纸鸢回到房中,突然听到内室一阵响动,紫衣连忙关上门窗,走到纸鸢耳边,轻声说:“阿福和莺月夫人来了!”
“他们还有脸来?”纸鸢大怒,火上心头,冲到内室。
只见两人在内室阴暗地方,抱作一团,见到纸鸢,连忙上前哭求:“夫人救我!”
“还有脸求我就你们?”纸鸢一脚瞪开抱住自己腿脚的莺月,斥道:“那枚玉佩怎么会落在那里?”
“我,我不知道……”莺月哭泣,摇头。
“都是我不好,我不该死性不改,好赌,那枚玉佩是我当掉的!”阿福哭道。
“你……”纸鸢气死了,再一脚蹬向阿福。
“夫人救命啊!”莺月和阿福同时大喊救命。
“世子早晚会查到那枚玉佩的出处,这件事情恐怕我都自身难保,你以为我还能救你们?”
“你们真是胆大,平时也就算了,今天是什么日子,你们也敢如此乱来?”纸鸢怒急,这才意识到,也许这次如意和林语楠一开始针对的对象就是她,而如意是从什么时候勾结上林语楠的呢?
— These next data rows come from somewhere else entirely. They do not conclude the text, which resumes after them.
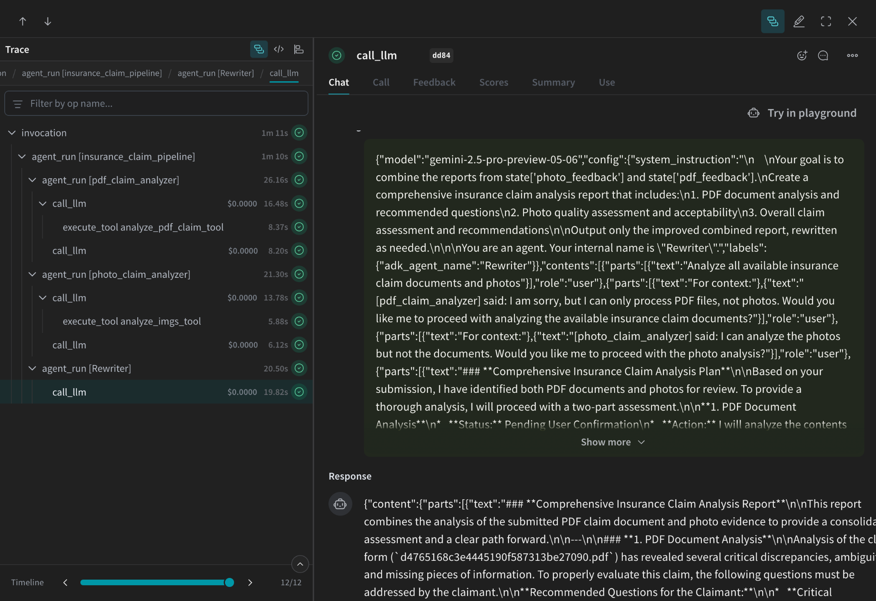Switch trace panel to code view icon

click(279, 49)
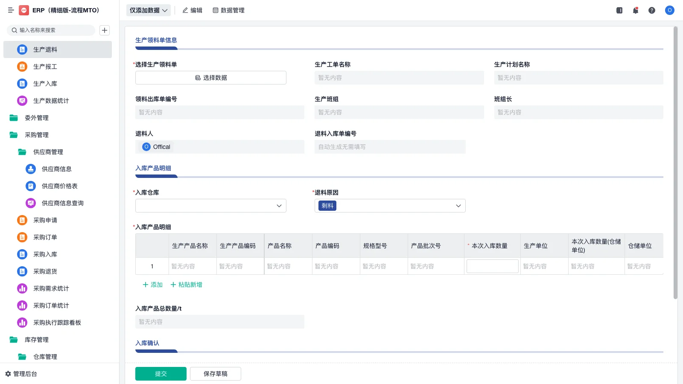
Task: Click the 本次入库数量 input cell
Action: tap(492, 266)
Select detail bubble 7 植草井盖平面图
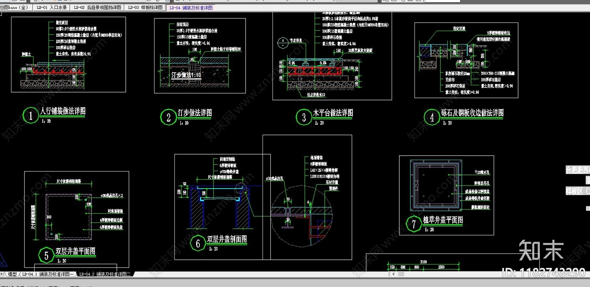 [414, 224]
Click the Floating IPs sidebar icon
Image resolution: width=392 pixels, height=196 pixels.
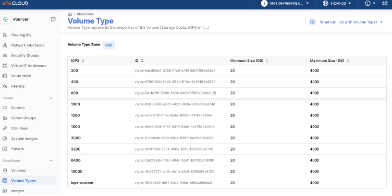pyautogui.click(x=5, y=35)
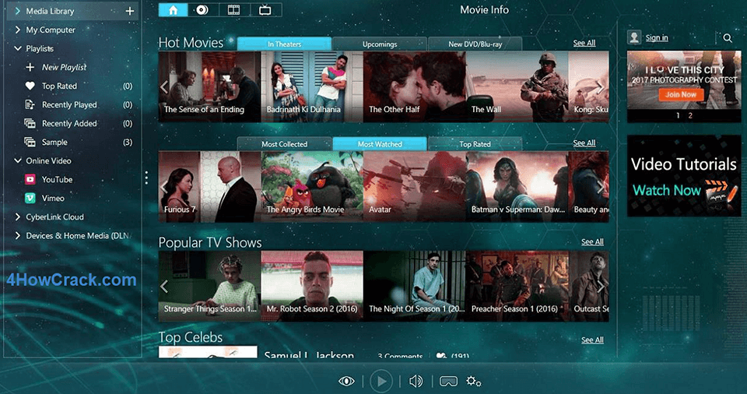This screenshot has width=747, height=394.
Task: Click the plus icon beside Media Library
Action: pyautogui.click(x=130, y=11)
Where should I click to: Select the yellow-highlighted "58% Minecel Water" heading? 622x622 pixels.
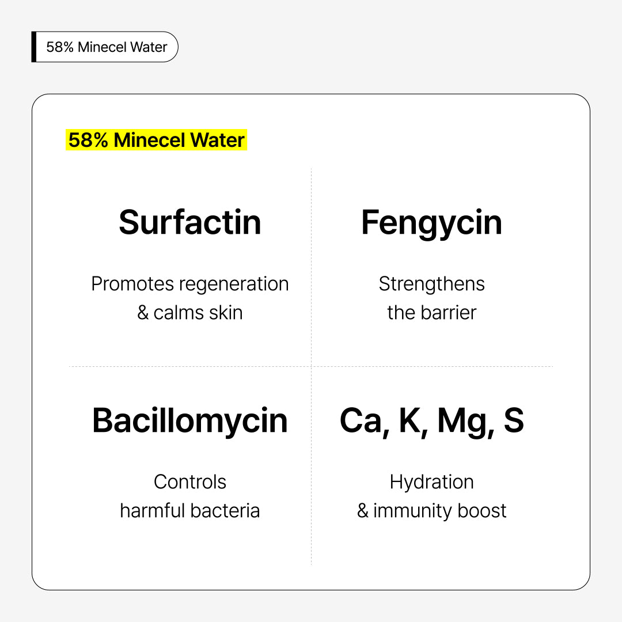coord(157,140)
两人仍在跪地哭泣,纸鸢看得心烦,但眼下形势,却又无法置之不理,吩咐他两人躲在暗室,不能出来,其他的事情自己来想办法。
“主子,接下来要如何想办法?”紫衣担忧的问。
纸鸢沉思片刻,起身走向卧室,四处找寻,让紫衣愣住了。
“主子,你在找什么?”
“我的玉佩。”纸鸢抬头,看向紫衣,“我的玉佩是否还在。”
“在,在,在呢。”紫衣连忙应声,随即在纸鸢的梳妆台下方木匣中找到一枚同今日花房中被找出的一模一样的玉佩。
“既然玉佩还在,那我就不担心了。”纸鸢沉思,“此事还有转机。”
“主子,你打算怎么做?”
“先安顿好暗室的那两人,其他的再说。”纸鸢不耐烦的看了眼暗室的方向,“其他的,我自有主张。”